1 The subject of the Levitical degrees, as affecting the validity of marriages, has been much discussed in a late English case. Reg. v. Chadwick, 12 Eng. Jurist Rep. p. 174, 1848, 03 Eng. C. L. 205.

*84 considered

to be binding as a mere municipal rule of

obedience. (a)1 The Napoleon code (b) has adopted precisely the same extent of prohibition, as forming the impassable line between lawful and incestuous marriages; and though the prohibition goes deeper into the collateral line, yet the government reserved to itself the power to dispense, at its pleasure, with such further prohibitions. It is evident that the compilers of that code considered the marriage between collaterals in the first degree of consanguinity, prohibited by a rule which was of absolute, uniform, and universal obligation; because, as to the prohibition between brothers and sisters, the sovereign had no dispensing power. In England, the question was considered by the court of delegates in the case of Butler v. Gastrill; (c) and though the court did not agree to admit marriages between brothers and sisters to be against the law of nature, as marriages were so considered between parties connected in the lineal line; yet they admitted them to be against the law of God, and against good morals and policy. In Louisiana, marriages are prohibited among collateral relations, not only between brother and sister, but between uncle and the niece, and the aunt and the nephew. (d) It is not consistent with my purpose to pursue this inquiry more minutely. The books abound

(a) By the New York Revised Statutes, vol. ii. p. 139, sec. 3; Ibid. 688, sec. 12, marriages between relatives in the ascending and descending lines, and between brothers and sisters of the half as well as of the whole blood, is declared to be incestuous and void.? Such incestuous marriages, and also adultery and fornication, committed by such relatives with each other, are indictable, and punishable by imprisonment for a term not exceeding ten years. This is also the law in Massachusetts; and the punishment by imprisonment extends to adultery and fornication committed by any one. Genl. Sts. ch. 156, § 6.

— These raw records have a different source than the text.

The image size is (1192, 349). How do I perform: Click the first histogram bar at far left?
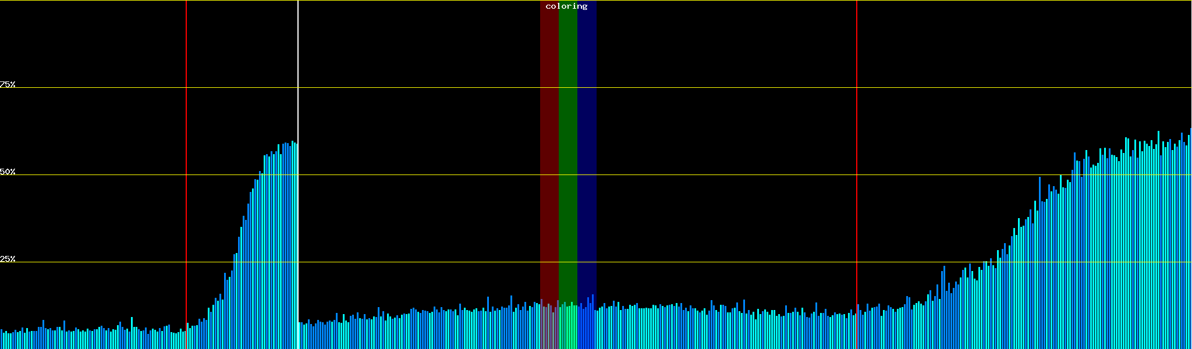click(x=1, y=339)
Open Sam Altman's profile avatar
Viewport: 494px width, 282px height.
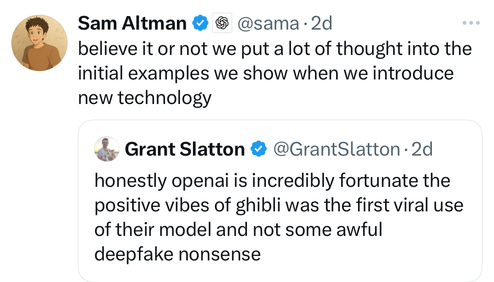39,43
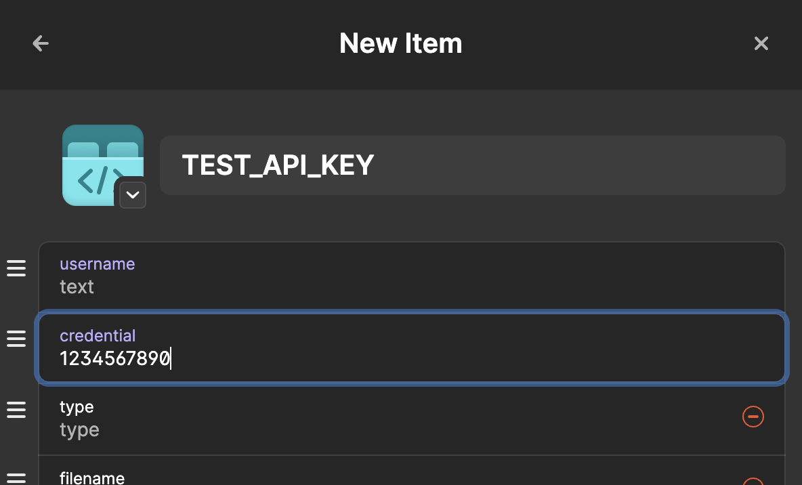
Task: Grab the filename row drag handle
Action: tap(16, 478)
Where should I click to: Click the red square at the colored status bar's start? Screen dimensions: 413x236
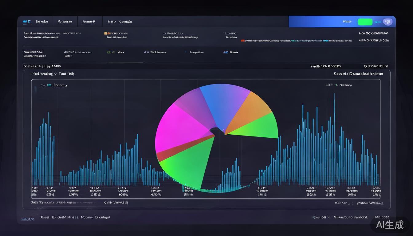point(242,41)
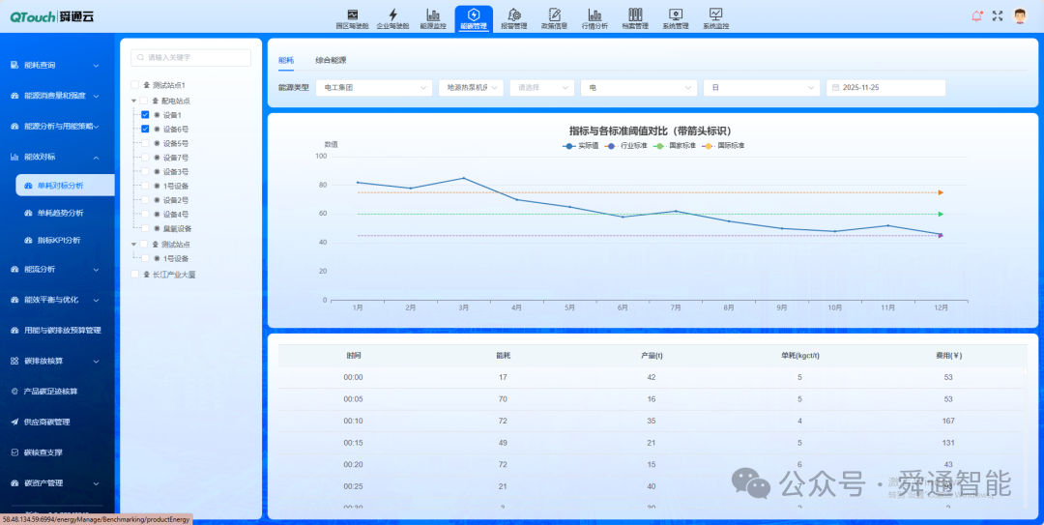Viewport: 1044px width, 525px height.
Task: Uncheck the 设备1 checkbox
Action: coord(145,115)
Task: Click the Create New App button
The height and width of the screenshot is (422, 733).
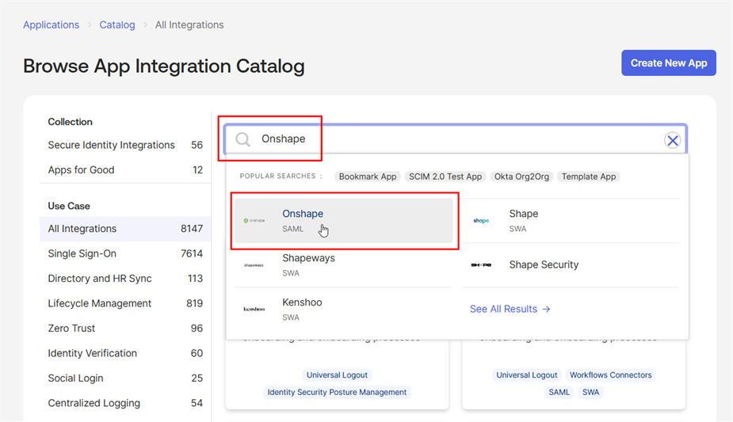Action: point(668,63)
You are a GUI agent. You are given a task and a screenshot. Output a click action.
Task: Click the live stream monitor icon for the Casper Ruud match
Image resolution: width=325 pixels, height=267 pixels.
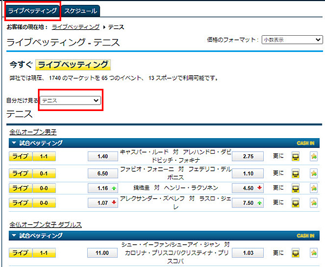point(295,157)
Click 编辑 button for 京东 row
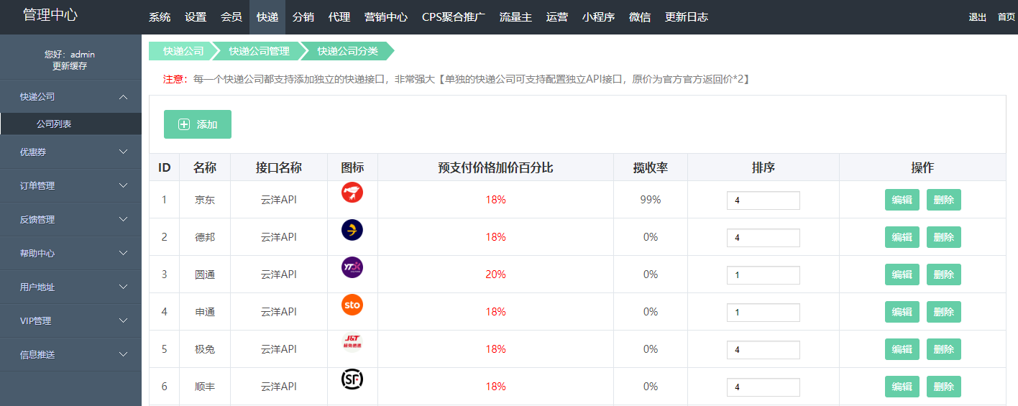The image size is (1018, 406). point(902,200)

In Portugal, the marriage of an uncle and niece is permitted, and not unusual. Maria I. married her father's brother.

(b) Nos. 161, 162.

(c) Gilbert's Eq. 156.

(d) Civil Code, art. 97. In Ohio, marriages are unlawful between nearer of kin than first-cousins. Revised Statutes of Ohio, 1831. In North Carolina, marriages between persons nearer of kin than first-cousins are declared to be void. Laws of 1852, ch. 16.

1 Marriage of a man with his mother's sister is not void by the laws of nature. Sutton v. Warren, 10 Metcalf, 451. The marriage of a man with the daughter of his sister, has been held to be voidable only, under a statute of Illinois, authorizing marriages "unless prohibited by the laws of God." Bonham v. Badgley, 2 Gilm. 622.

The declaration extends to illegitimate relatives. 2 R. S. 139, sec. 2.